|The researchers took on a physics-free and data-driven approach / Photo Credit: Vera Larina (via Shutterstock)|
Google is trying to tap into AI and machine learning to make local weather predictions faster, reported Kyle Wiggins of American technology news platform Venture Beat. Google has detailed an AI system that utilizes satellite images to generate “nearly instantaneous” and high-resolution forecasts with a roughly one-kilometer resolution and a latency of only five to 10 minutes on average. The AI system takes a data-driven and physics-free approach to weather modeling, learning from approximate atmospheric physics from examples alone and not by incorporating prior knowledge.
The Google researchers explained that a convolutional network consists of a sequence of layers where each layer is a set of mathematical operations. It’s a U-net because the layers are arranged in an encoding phase that reduces the resolution of images passing through them. A separate decoding phase expands the low-dimensional image representations produced during the creation phase. For the researchers’ initial work, the engineering team trained a model from historical observations over the US split into four-week chunks between 2017 and 2019, a portion of the time was dedicated to evaluation. They compared the model to three baselines, namely the High Resolution Rapid Refresh (HRRR) numerical forecast from the National Oceanic and Atmospheric Administration, an optical flow algorithm that tried to track moving objects through a sequence of images, and a “persistence model in which each location was assumed to be raining in the future at the same rate it was raining then.”
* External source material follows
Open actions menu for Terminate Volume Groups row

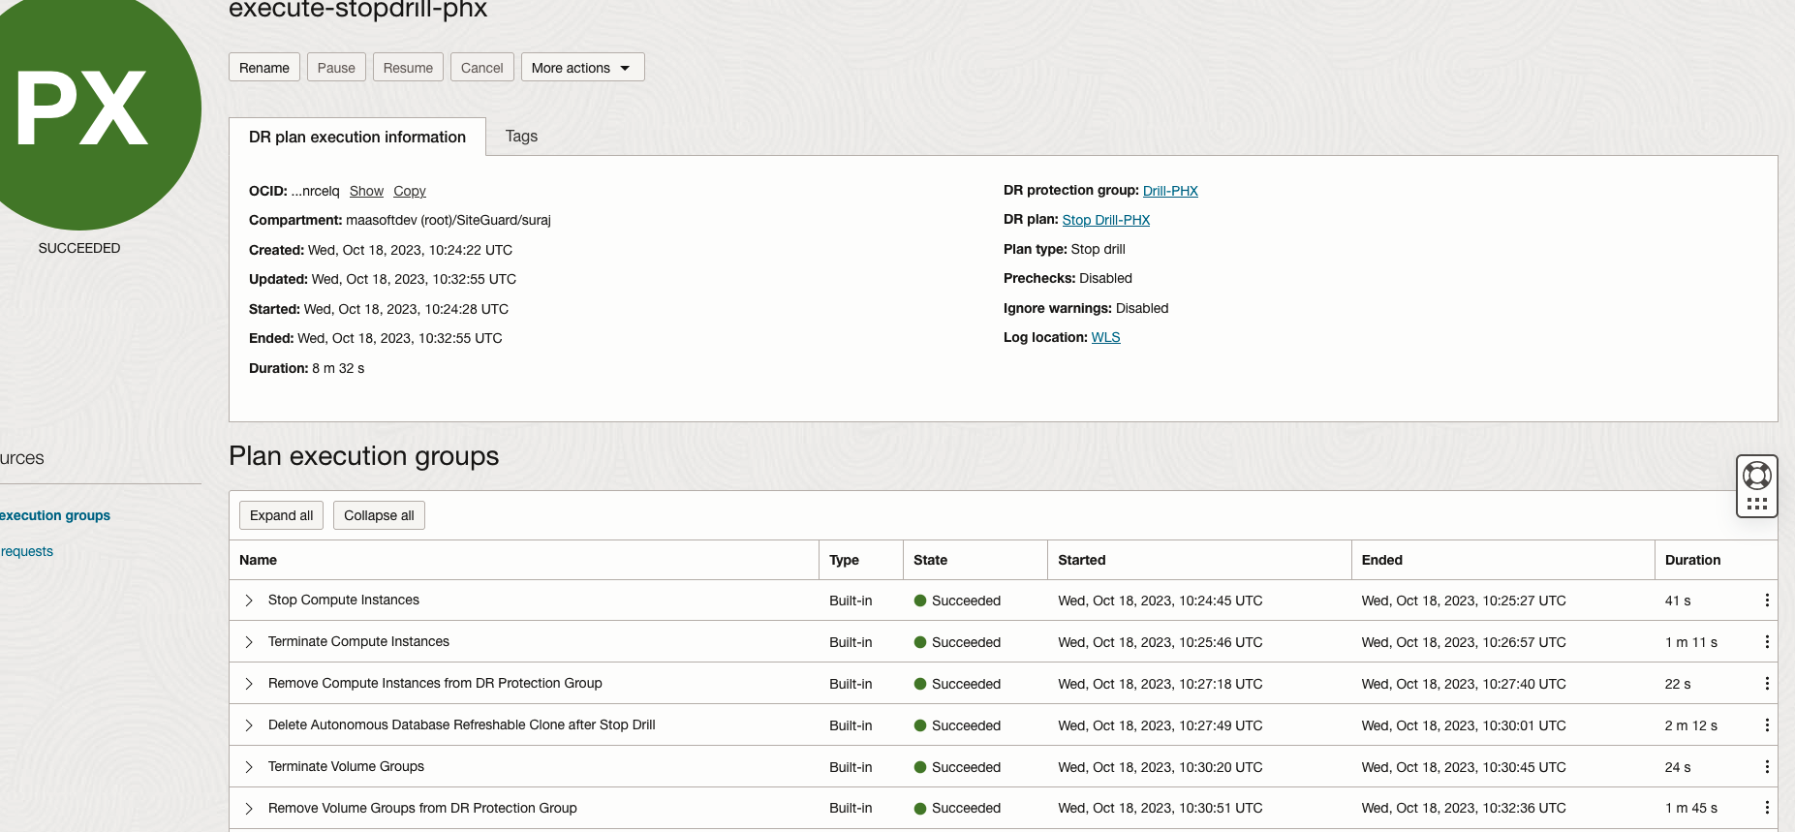coord(1767,767)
The researchers reported that the quality of their system was better than all three models, with HRRR outperforming it when the prediction horizon was about five to six hours. However, it had a computational latency of one to three hours, which was significantly higher than that of theirs. They said, “The numerical model used in HRRR can make better long term predictions, in part because it uses a full 3D physical model.” Cloud formation is harder to observe from 2D images, so it is more difficult for machine learning methods to learn convective processes. The researchers leave future studies to apply machine learning to 3D models.